-- start --

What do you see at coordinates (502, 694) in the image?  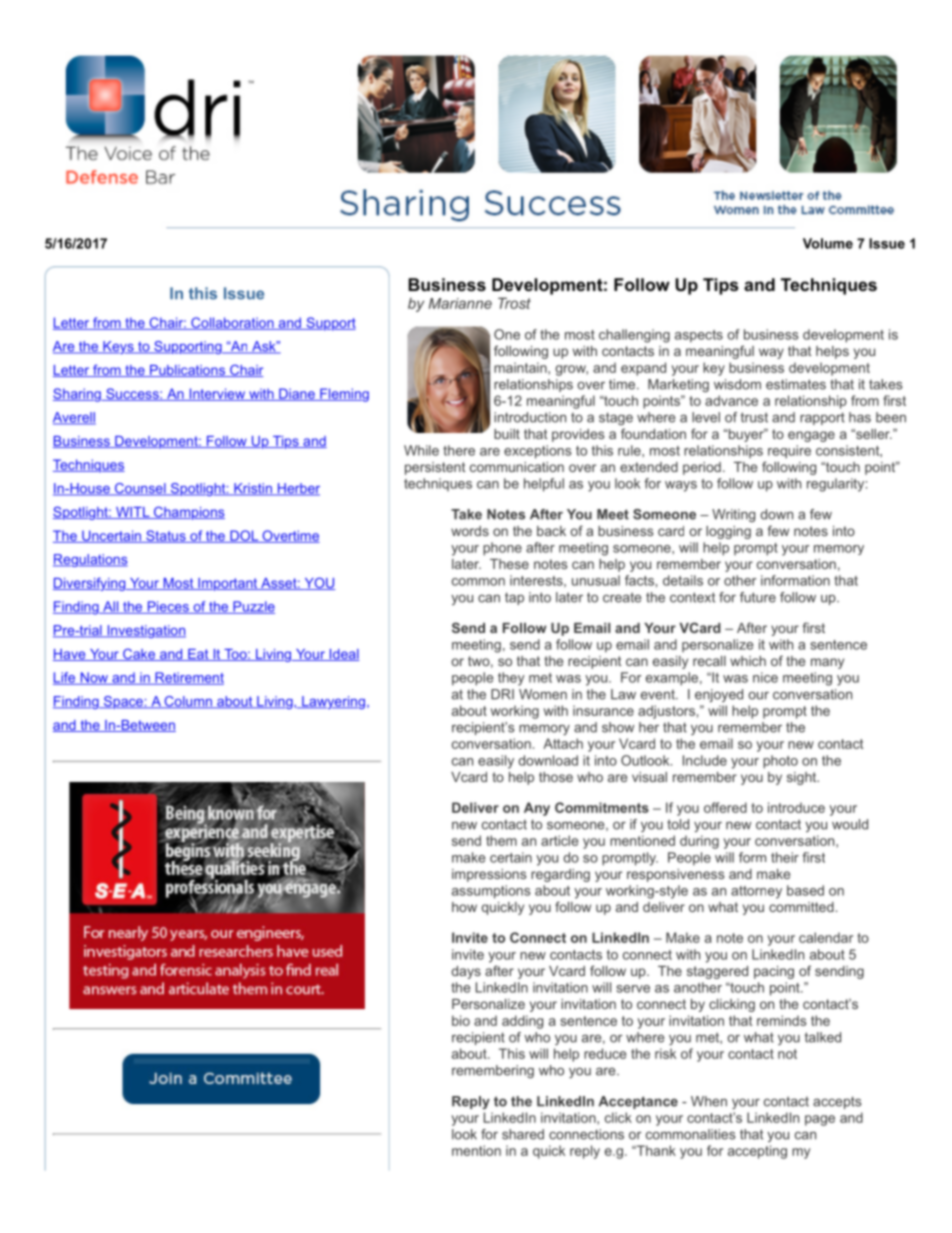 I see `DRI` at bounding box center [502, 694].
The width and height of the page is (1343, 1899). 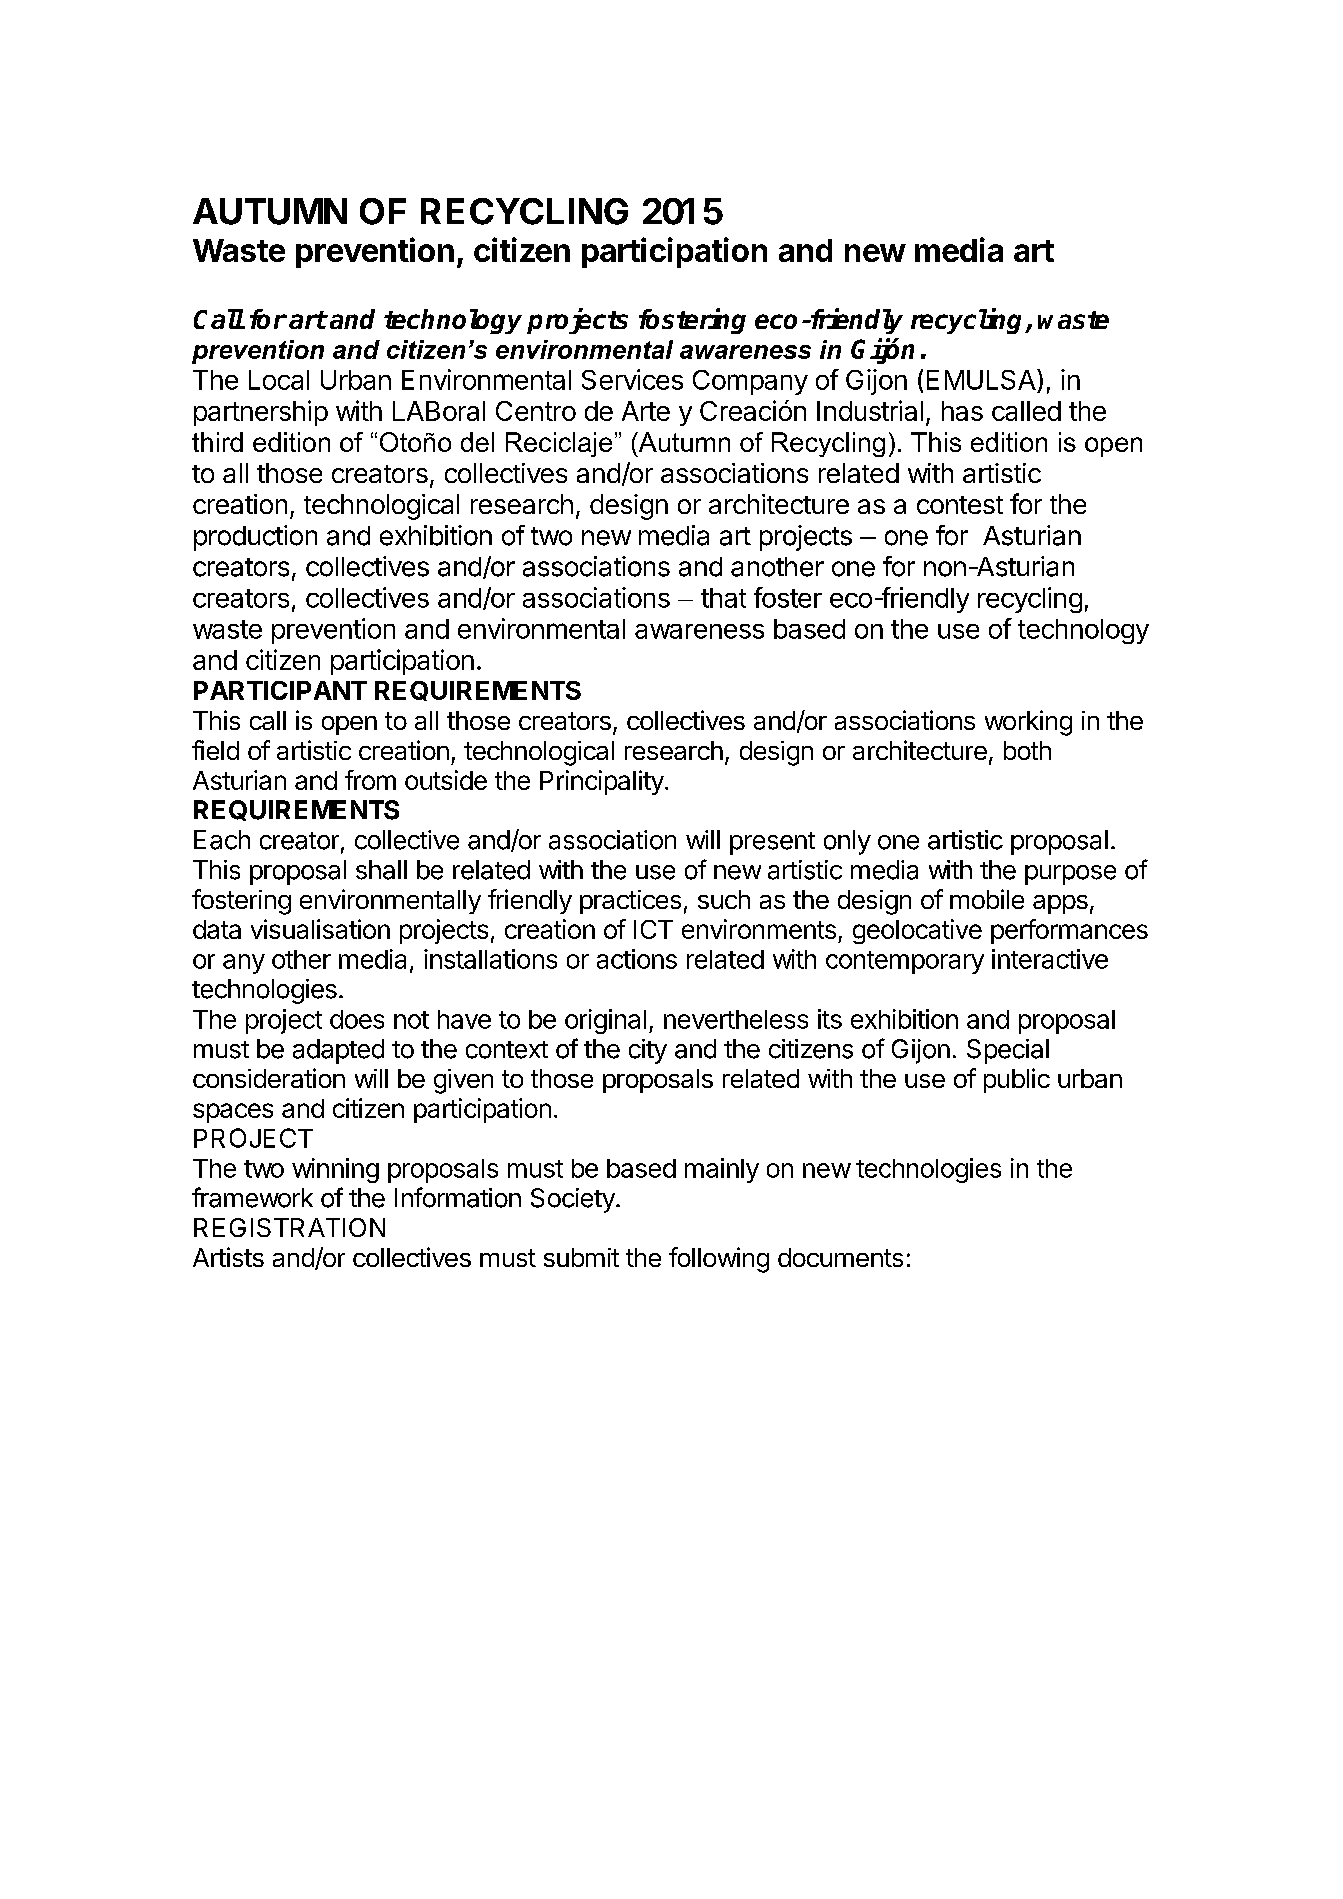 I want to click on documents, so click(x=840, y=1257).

-- end --
-- start --

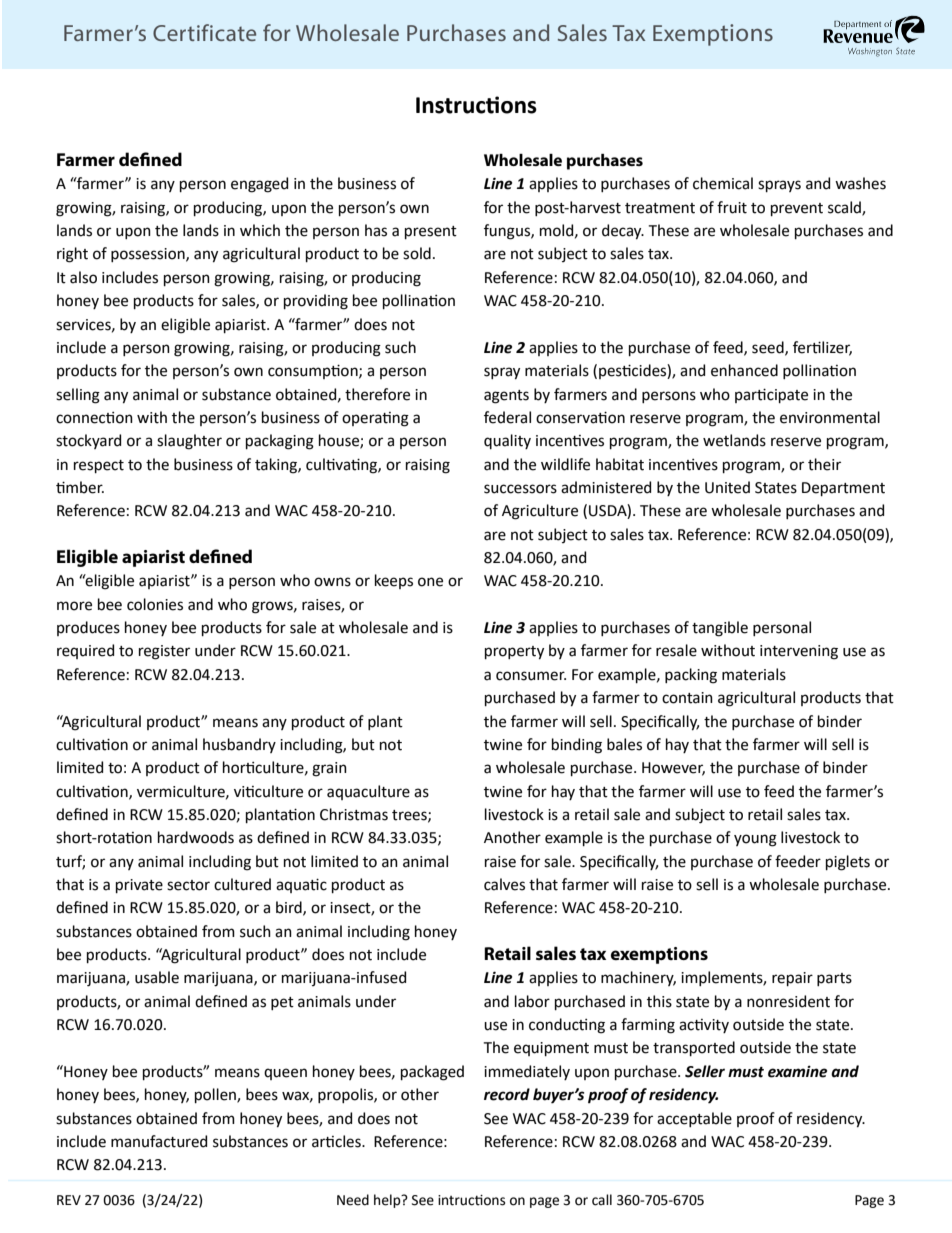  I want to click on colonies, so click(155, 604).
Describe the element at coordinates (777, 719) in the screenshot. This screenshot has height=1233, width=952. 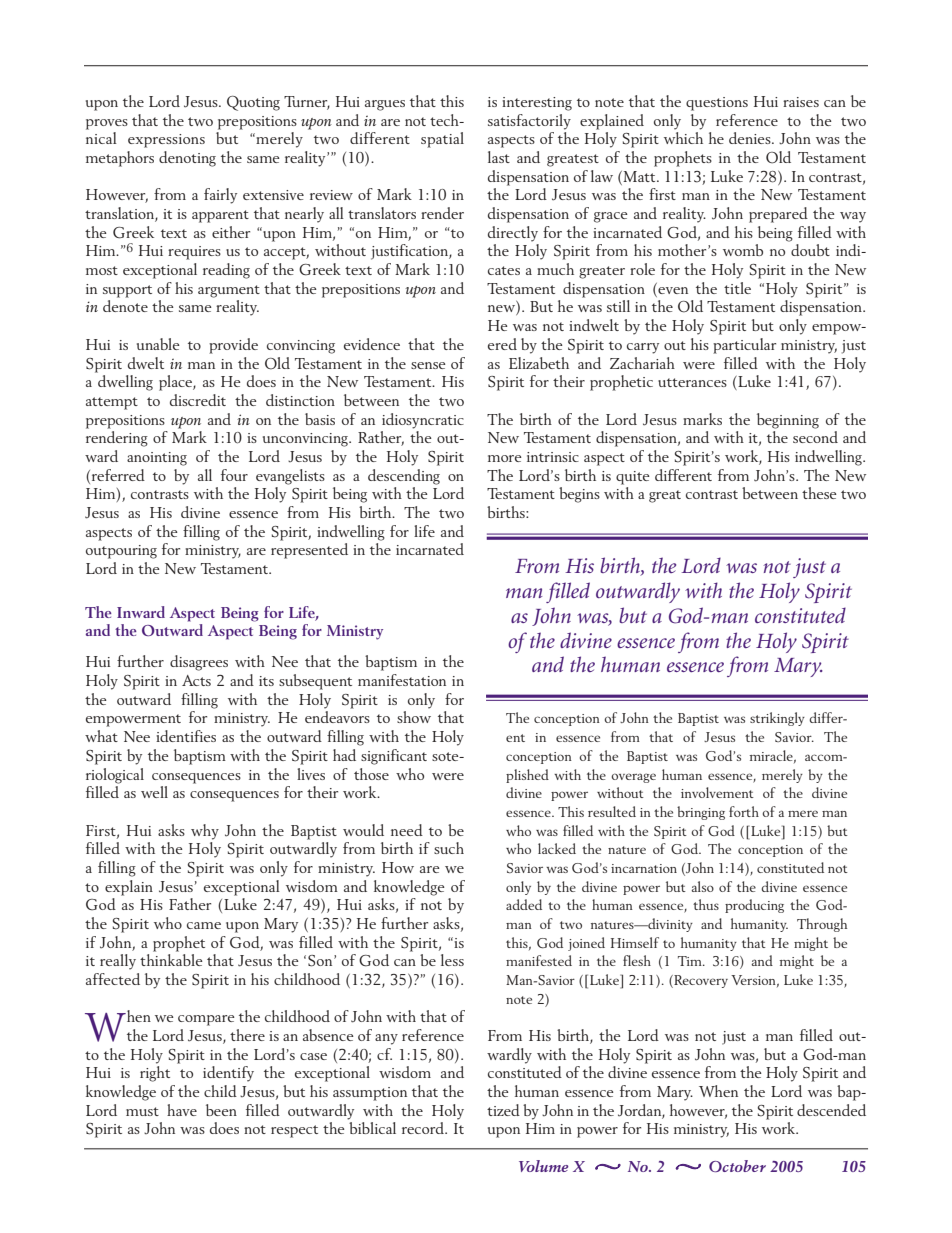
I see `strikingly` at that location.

-- end --

### [Brief]
Please present the items between the lines holding "Describe the element" and "at that location.", inclusive, as a two-column CSV with the columns instruction and response. Give one row per item, put its text and its answer each in a single quoted field with line breaks turned into spaces, and leave the pictures out.

### [Solution to the exercise]
instruction,response
"Describe the element at coordinates (777, 719) in the screenshot. This screenshot has height=1233, width=952.","I see `strikingly` at that location."